→ Exercise requirements: For each line in the data below, write an exact copy.

(Pixel coordinate grounding data)
........
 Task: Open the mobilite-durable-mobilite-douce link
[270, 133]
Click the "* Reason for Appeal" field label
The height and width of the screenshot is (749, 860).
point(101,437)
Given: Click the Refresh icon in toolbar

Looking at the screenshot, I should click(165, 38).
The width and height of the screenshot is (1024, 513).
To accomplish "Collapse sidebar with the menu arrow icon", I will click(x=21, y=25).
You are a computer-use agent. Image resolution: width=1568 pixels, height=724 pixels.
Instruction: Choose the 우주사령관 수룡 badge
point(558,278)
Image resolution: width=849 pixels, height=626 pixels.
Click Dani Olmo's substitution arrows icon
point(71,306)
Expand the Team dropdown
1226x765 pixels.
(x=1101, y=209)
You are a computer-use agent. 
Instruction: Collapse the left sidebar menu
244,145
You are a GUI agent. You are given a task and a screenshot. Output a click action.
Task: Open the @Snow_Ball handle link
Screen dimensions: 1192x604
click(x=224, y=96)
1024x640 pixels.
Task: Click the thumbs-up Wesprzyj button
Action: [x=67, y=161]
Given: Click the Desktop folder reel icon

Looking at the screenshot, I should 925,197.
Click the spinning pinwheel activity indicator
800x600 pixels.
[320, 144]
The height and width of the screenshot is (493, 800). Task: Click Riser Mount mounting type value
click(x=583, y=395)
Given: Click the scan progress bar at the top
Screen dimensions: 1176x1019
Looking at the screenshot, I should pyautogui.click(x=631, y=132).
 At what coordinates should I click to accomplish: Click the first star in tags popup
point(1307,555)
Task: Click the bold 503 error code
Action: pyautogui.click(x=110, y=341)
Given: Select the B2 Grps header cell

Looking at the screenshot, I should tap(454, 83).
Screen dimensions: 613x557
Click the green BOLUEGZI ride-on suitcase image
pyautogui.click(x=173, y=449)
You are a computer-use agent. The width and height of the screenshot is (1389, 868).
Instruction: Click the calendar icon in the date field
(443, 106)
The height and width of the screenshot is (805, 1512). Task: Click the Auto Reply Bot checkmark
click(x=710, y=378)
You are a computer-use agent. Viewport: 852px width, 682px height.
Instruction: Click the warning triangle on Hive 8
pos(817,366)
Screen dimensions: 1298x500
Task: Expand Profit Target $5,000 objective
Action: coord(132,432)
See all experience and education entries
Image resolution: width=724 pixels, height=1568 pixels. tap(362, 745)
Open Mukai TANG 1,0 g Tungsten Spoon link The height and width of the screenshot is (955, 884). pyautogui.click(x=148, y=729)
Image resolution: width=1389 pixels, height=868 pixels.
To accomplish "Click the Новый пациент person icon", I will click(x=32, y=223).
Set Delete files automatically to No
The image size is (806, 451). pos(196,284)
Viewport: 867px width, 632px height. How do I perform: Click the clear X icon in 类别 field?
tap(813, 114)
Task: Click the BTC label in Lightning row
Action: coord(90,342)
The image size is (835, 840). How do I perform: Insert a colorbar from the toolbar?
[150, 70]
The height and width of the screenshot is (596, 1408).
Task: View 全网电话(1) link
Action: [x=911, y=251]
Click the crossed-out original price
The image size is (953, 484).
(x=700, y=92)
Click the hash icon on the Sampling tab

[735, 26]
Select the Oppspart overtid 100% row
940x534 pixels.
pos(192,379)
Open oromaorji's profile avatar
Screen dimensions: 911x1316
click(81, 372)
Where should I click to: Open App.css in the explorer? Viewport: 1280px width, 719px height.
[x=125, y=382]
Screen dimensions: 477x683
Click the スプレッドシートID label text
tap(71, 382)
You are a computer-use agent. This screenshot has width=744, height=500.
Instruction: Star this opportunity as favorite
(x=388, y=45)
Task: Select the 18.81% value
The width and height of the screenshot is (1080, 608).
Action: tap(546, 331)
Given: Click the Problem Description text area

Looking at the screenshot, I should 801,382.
........
→ Written response:
 Task: Open the mobilite-durable-mobilite-douce link
[270, 133]
Click the "* Reason for Appeal" field label
The height and width of the screenshot is (749, 860).
point(101,437)
Given: Click the Refresh icon in toolbar

Looking at the screenshot, I should click(165, 38).
The width and height of the screenshot is (1024, 513).
To accomplish "Collapse sidebar with the menu arrow icon", I will click(x=21, y=25).
You are a computer-use agent. Image resolution: width=1568 pixels, height=724 pixels.
Instruction: Choose the 우주사령관 수룡 badge
point(558,278)
Image resolution: width=849 pixels, height=626 pixels.
Click Dani Olmo's substitution arrows icon
point(71,306)
Expand the Team dropdown
1226x765 pixels.
(x=1101, y=209)
You are a computer-use agent. 
Instruction: Collapse the left sidebar menu
244,145
You are a GUI agent. You are given a task and a screenshot. Output a click action.
Task: Open the @Snow_Ball handle link
Screen dimensions: 1192x604
click(x=224, y=96)
1024x640 pixels.
Task: Click the thumbs-up Wesprzyj button
Action: [x=67, y=161]
Given: Click the Desktop folder reel icon

Looking at the screenshot, I should 925,197.
Click the spinning pinwheel activity indicator
800x600 pixels.
[320, 144]
The height and width of the screenshot is (493, 800). Task: Click Riser Mount mounting type value
click(x=583, y=395)
Given: Click the scan progress bar at the top
Screen dimensions: 1176x1019
Looking at the screenshot, I should pyautogui.click(x=631, y=132).
 At what coordinates should I click to accomplish: Click the first star in tags popup
point(1307,555)
Task: Click the bold 503 error code
Action: pyautogui.click(x=110, y=341)
Given: Select the B2 Grps header cell

Looking at the screenshot, I should tap(454, 83).
Screen dimensions: 613x557
Click the green BOLUEGZI ride-on suitcase image
pyautogui.click(x=173, y=449)
You are a computer-use agent. The width and height of the screenshot is (1389, 868).
Instruction: Click the calendar icon in the date field
(443, 106)
The height and width of the screenshot is (805, 1512). Task: Click the Auto Reply Bot checkmark
click(x=710, y=378)
You are a computer-use agent. Viewport: 852px width, 682px height.
Instruction: Click the warning triangle on Hive 8
pos(817,366)
Screen dimensions: 1298x500
Task: Expand Profit Target $5,000 objective
Action: coord(132,432)
See all experience and education entries
Image resolution: width=724 pixels, height=1568 pixels. tap(362, 745)
Open Mukai TANG 1,0 g Tungsten Spoon link The height and width of the screenshot is (955, 884). pyautogui.click(x=148, y=729)
Image resolution: width=1389 pixels, height=868 pixels.
To accomplish "Click the Новый пациент person icon", I will click(x=32, y=223).
Set Delete files automatically to No
The image size is (806, 451). pos(196,284)
Viewport: 867px width, 632px height. How do I perform: Click the clear X icon in 类别 field?
tap(813, 114)
Task: Click the BTC label in Lightning row
Action: coord(90,342)
The image size is (835, 840). How do I perform: Insert a colorbar from the toolbar?
[150, 70]
The height and width of the screenshot is (596, 1408).
Task: View 全网电话(1) link
Action: [x=911, y=251]
Click the crossed-out original price
The image size is (953, 484).
(x=700, y=92)
Click the hash icon on the Sampling tab

[735, 26]
Select the Oppspart overtid 100% row
940x534 pixels.
pos(192,379)
Open oromaorji's profile avatar
Screen dimensions: 911x1316
click(81, 372)
Where should I click to: Open App.css in the explorer? Viewport: 1280px width, 719px height.
[x=125, y=382]
Screen dimensions: 477x683
Click the スプレッドシートID label text
tap(71, 382)
You are a computer-use agent. This screenshot has width=744, height=500.
Instruction: Star this opportunity as favorite
(x=388, y=45)
Task: Select the 18.81% value
The width and height of the screenshot is (1080, 608).
Action: tap(546, 331)
Given: Click the Problem Description text area

Looking at the screenshot, I should 801,382.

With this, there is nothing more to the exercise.